Source passage:
• • • • •

Download PDF | Daniel Wakelin - Scribal Correction and Literary Craft_ English Manuscripts 1375-1510-Cambridge University Press (2014).
369 Pages
This extensive study of scribal correction in English manuscripts explores what correcting reveals about attitudes to books, language and literature in late medieval England. Daniel Wakelin surveys a range of manuscripts and genres, but focuses especially on poems by Chaucer, Hoccleve and Lydgate, and on prose works such as chronicles, religious instruction and practical lore.
His materials are the variants and corrections found in manuscripts, phenomena usually studied only by editors or palaeographers, but his method is the close reading and interpretation typical of literary criticism. From the corrections emerge often overlooked aspects of English literary thinking in the late Middle Ages: scribes, readers and authors seek, though often fail to achieve, invariant copying, orderly spelling, precise diction, regular verse and textual completeness. Correcting reveals their impressive attention to scribal and literary craft – its rigour, subtlety, formalism and imaginativeness – in an age with little other literary criticism in English.
daniel wakelin is Jeremy Griffiths Professor of Medieval English Palaeography in the Faculty of English Language and Literature, University of Oxford, and a fellow of St Hilda’s College. He is the author of Humanism, Reading and English Literature 1430–1530 (2007) and coeditor with Alexandra Gillespie of The Production of Books in England 1350–1500 (Cambridge, 2011).
Introduction
A late fourteenth-century scribe of a priest’s Manual seems proud of his craft, for at the end he records his name ‘Hankok’ in red, and he seems proud of correcting that book, for he writes in red adjacent to that ‘corrigitur’, a common mark of noting that a book is corrected. The book has been checked well: for example, Hankok makes twenty-one corrections, most by erasing and writing on top, in the marriage service alone.1 Two of those corrections, to English vows of marriage, suggest what the people who correct are worried about: Ich .N. take þe N. to my wedded wyf .^ for bettere for wors . for richere for porere in synesse and in hethe til det vs departe ʒif holychirch it wole ordeyne and þerto y plyth þe my truthe .

• • • • •

Collected data:
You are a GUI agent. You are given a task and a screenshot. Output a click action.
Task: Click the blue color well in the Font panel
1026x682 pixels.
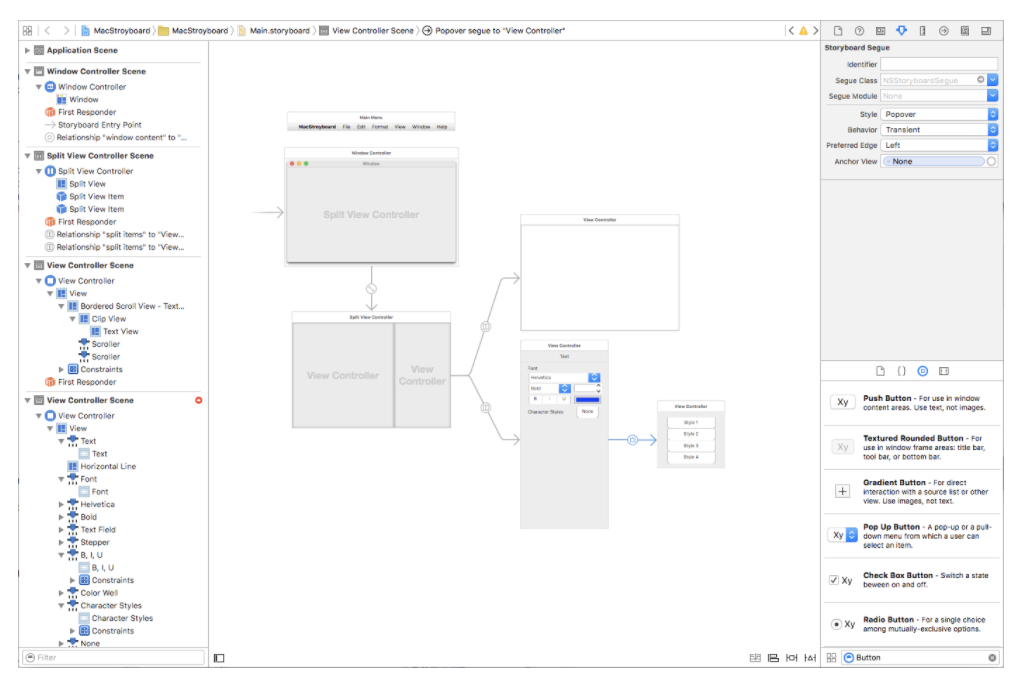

• • • • •

Stated problem: Reproduce word for word the stretch from "Download PDF |" through "and practical lore." in the scribal correction passage above.

Task response:
Download PDF | Daniel Wakelin - Scribal Correction and Literary Craft_ English Manuscripts 1375-1510-Cambridge University Press (2014).
369 Pages
This extensive study of scribal correction in English manuscripts explores what correcting reveals about attitudes to books, language and literature in late medieval England. Daniel Wakelin surveys a range of manuscripts and genres, but focuses especially on poems by Chaucer, Hoccleve and Lydgate, and on prose works such as chronicles, religious instruction and practical lore.